Generally, cost is the primary factor used to determine fair value until significant developments affecting the portfolio company (such as results of operations or changes in general market conditions) provide a basis for use of an appraisal

 

23


Table of Contents

valuation. Appraised values are determined quarterly by the Adviser, subject to the approval of the Board of Directors. Appraisal valuations are based upon such factors as a portfolio company’s earnings, cash flow and net worth, the market prices for similar securities of comparable companies, an assessment of the company’s current and future financial prospects, any data from third-party valuation firms, and various other factors and assumptions. In the case of unsuccessful operations, the appraisal may be based upon liquidation value.

Most of the Fund’s common equity investments of privately held companies are appraised at a multiple of free cash flow generated by the company in its most recent fiscal year, less outstanding funded indebtedness and other senior securities such as preferred stock. Projections of current year free cash flow may be utilized and adjustments for non-recurring items are considered. Multiples utilized are estimated based on the Adviser’s experience in the private company marketplace, and are necessarily subjective in nature.

From time to time, portfolio companies are in default of certain covenants in their loan agreements. When the Adviser has a reasonable belief that the portfolio company will be able to restructure the loan agreements to adjust for any defaults, the portfolio company’s securities continue to be valued assuming that the company is a going concern. In the event a portfolio company cannot generate adequate cash flow to meet the principal and interest payments on such indebtedness or is not successful in refinancing the debt upon its maturity, the Fund’s investment could be reduced or eliminated through foreclosure on the portfolio company’s assets or the portfolio company’s reorganization or bankruptcy.

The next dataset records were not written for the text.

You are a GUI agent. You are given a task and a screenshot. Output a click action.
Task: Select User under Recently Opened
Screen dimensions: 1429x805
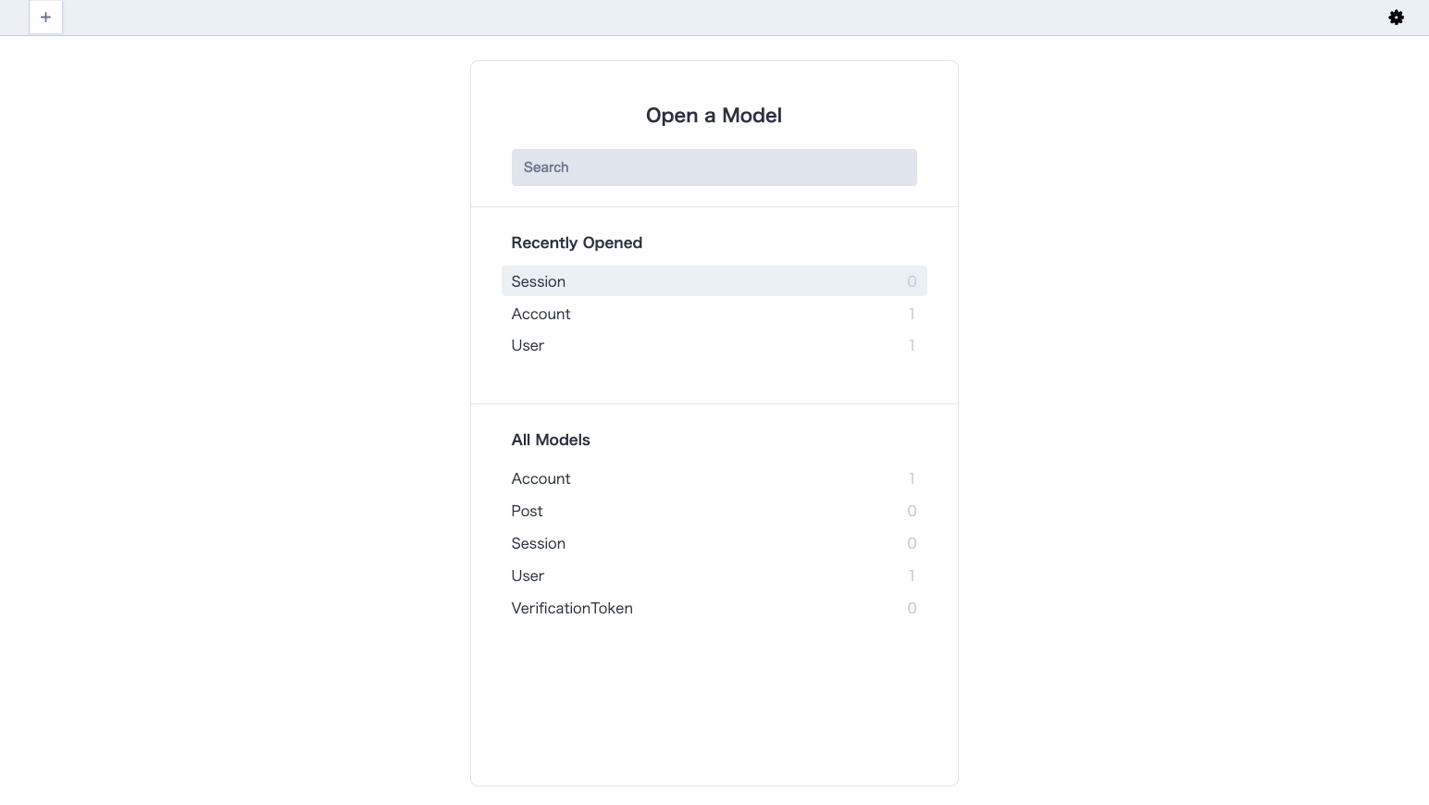click(528, 345)
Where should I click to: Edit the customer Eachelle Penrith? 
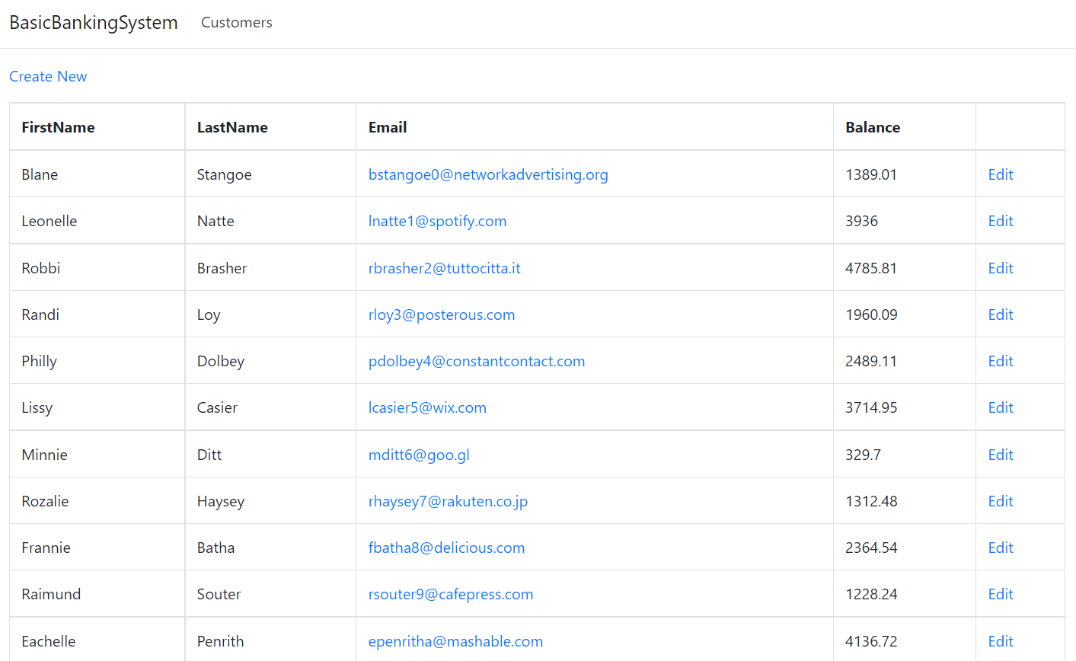[x=1000, y=640]
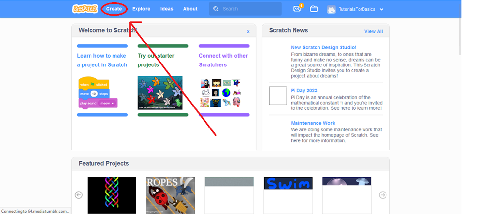Close the Welcome to Scratch panel
This screenshot has height=214, width=477.
point(248,31)
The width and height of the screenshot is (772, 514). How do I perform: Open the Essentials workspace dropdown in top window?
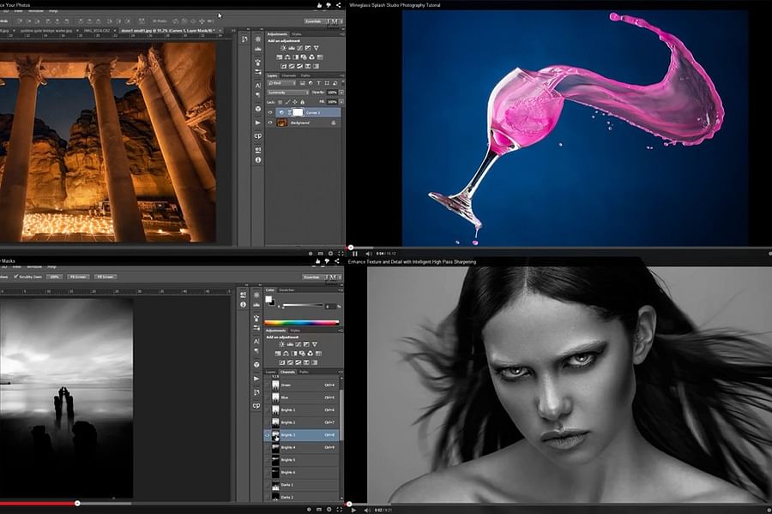click(313, 21)
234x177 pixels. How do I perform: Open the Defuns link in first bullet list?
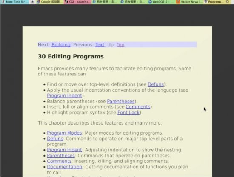coord(156,84)
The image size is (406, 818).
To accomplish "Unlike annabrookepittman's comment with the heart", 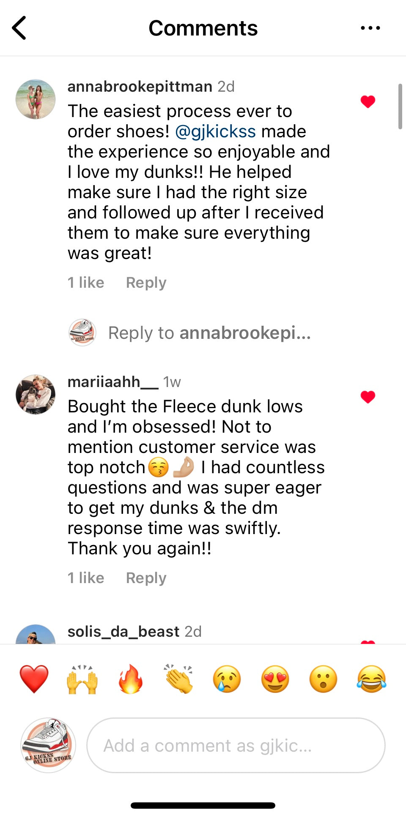I will pos(368,102).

The Fund may also use, when available, third-party transactions in a portfolio company’s securities as the basis of valuation (the “private market method”). The private market method will be used only with respect to completed transactions or firm offers made by sophisticated, independent investors.

For valuation purposes, the Fund uses the income approach to value its debt instruments. Since the Fund’s general intent is to hold its loans to maturity, the fair value will not exceed the cost of the investment. A change in the assumptions that the Fund uses to estimate the fair value of its debt securities using the yield analysis could have a material impact on the determination of fair value. If there is deterioration in credit quality or a debt security is in workout status, the Fund may consider other factors in determining the fair value of the debt security, including the fair value attributable to the debt security from the enterprise value of the portfolio company or the proceeds that would be received in a liquidation analysis. Certificates of deposit purchased by the Fund generally will be valued at their face value, plus interest accrued to the date of valuation.

The Audit Committee of the Board may engage independent, third-party valuation firms to conduct independent appraisals and review management’s preliminary valuations in order to make their own independent assessment of each privately-held investment that the Fund (a) has held for more than one year and (b) holds on its books at a fair value of at least $2.0 million. The Audit Committee will review and evaluate the preliminary valuations of management and those of any third-party valuations firms, if so retained, and will review and evaluate any third-party firm supplements to reflect any comments from management and/or Audit Committee members. Any third-party valuation data would be considered as one of many factors in a fair value determination. The Audit Committee then would recommend to the full Board fair values for all privately-held securities based on all relevant factors.

Because of the inherent uncertainty of the valuation of portfolio securities which do not have readily ascertainable market values, amounting to $70.3 million and $68.3 million as of March 31, 2009 and December 31, 2008, respectively, the Fund’s fair value determinations may materially differ from the values that would have been used had a ready market existed for the securities. As of March 31, 2009 and December 31, 2008, one of the Fund’s portfolio securities, Metic Group plc, was publicly listed on the AIM. Fair values do not reflect brokers’ fees or other normal selling costs which might become payable on disposition of such investments. On a daily basis, the Fund adjusts its net asset value for the changes in the value of its publicly held securities and material changes in the value of its private securities and reports those amounts to Lipper Analytical Services, Inc. Weekly and daily net asset values appear in various publications, including Barron’s and The Wall Street Journal.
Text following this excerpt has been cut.